§ TASK REQUIREMENTS:
When you reply, transcribe every line of the data below exactly.
─── DATA LISTING ───
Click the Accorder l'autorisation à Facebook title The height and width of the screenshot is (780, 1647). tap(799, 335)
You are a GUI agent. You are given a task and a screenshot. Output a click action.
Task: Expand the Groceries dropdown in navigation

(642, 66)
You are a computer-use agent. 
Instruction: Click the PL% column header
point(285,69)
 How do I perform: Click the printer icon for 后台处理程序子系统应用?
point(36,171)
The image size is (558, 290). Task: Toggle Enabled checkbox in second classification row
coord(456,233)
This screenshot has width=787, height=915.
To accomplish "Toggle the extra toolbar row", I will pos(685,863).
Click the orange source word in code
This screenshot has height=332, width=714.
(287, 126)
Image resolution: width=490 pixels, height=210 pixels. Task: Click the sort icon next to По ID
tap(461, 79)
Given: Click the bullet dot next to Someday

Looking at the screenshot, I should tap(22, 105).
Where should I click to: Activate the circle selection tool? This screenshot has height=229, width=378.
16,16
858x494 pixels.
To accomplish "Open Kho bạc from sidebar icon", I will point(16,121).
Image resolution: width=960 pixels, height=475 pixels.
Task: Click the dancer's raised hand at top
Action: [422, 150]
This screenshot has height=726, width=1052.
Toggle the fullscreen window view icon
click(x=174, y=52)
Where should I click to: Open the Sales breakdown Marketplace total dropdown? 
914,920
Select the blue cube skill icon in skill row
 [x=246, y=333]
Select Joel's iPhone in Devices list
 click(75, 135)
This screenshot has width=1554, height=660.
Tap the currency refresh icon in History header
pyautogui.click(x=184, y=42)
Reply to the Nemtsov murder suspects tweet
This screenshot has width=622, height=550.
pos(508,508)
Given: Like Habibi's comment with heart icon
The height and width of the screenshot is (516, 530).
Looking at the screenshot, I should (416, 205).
───
§ REPLY:
Click the Accorder l'autorisation à Facebook title The height and width of the screenshot is (780, 1647). tap(799, 335)
You are a GUI agent. You are given a task and a screenshot. Output a click action.
Task: Expand the Groceries dropdown in navigation

(642, 66)
You are a computer-use agent. 
Instruction: Click the PL% column header
point(285,69)
 How do I perform: Click the printer icon for 后台处理程序子系统应用?
point(36,171)
The image size is (558, 290). Task: Toggle Enabled checkbox in second classification row
coord(456,233)
This screenshot has width=787, height=915.
To accomplish "Toggle the extra toolbar row", I will pos(685,863).
Click the orange source word in code
This screenshot has height=332, width=714.
(287, 126)
Image resolution: width=490 pixels, height=210 pixels. Task: Click the sort icon next to По ID
tap(461, 79)
Given: Click the bullet dot next to Someday

Looking at the screenshot, I should tap(22, 105).
Where should I click to: Activate the circle selection tool? This screenshot has height=229, width=378.
16,16
858x494 pixels.
To accomplish "Open Kho bạc from sidebar icon", I will point(16,121).
Image resolution: width=960 pixels, height=475 pixels.
Task: Click the dancer's raised hand at top
Action: [422, 150]
This screenshot has height=726, width=1052.
Toggle the fullscreen window view icon
click(x=174, y=52)
Where should I click to: Open the Sales breakdown Marketplace total dropdown? 
914,920
Select the blue cube skill icon in skill row
 [x=246, y=333]
Select Joel's iPhone in Devices list
 click(75, 135)
This screenshot has width=1554, height=660.
Tap the currency refresh icon in History header
pyautogui.click(x=184, y=42)
Reply to the Nemtsov murder suspects tweet
This screenshot has width=622, height=550.
pos(508,508)
Given: Like Habibi's comment with heart icon
The height and width of the screenshot is (516, 530).
Looking at the screenshot, I should (416, 205).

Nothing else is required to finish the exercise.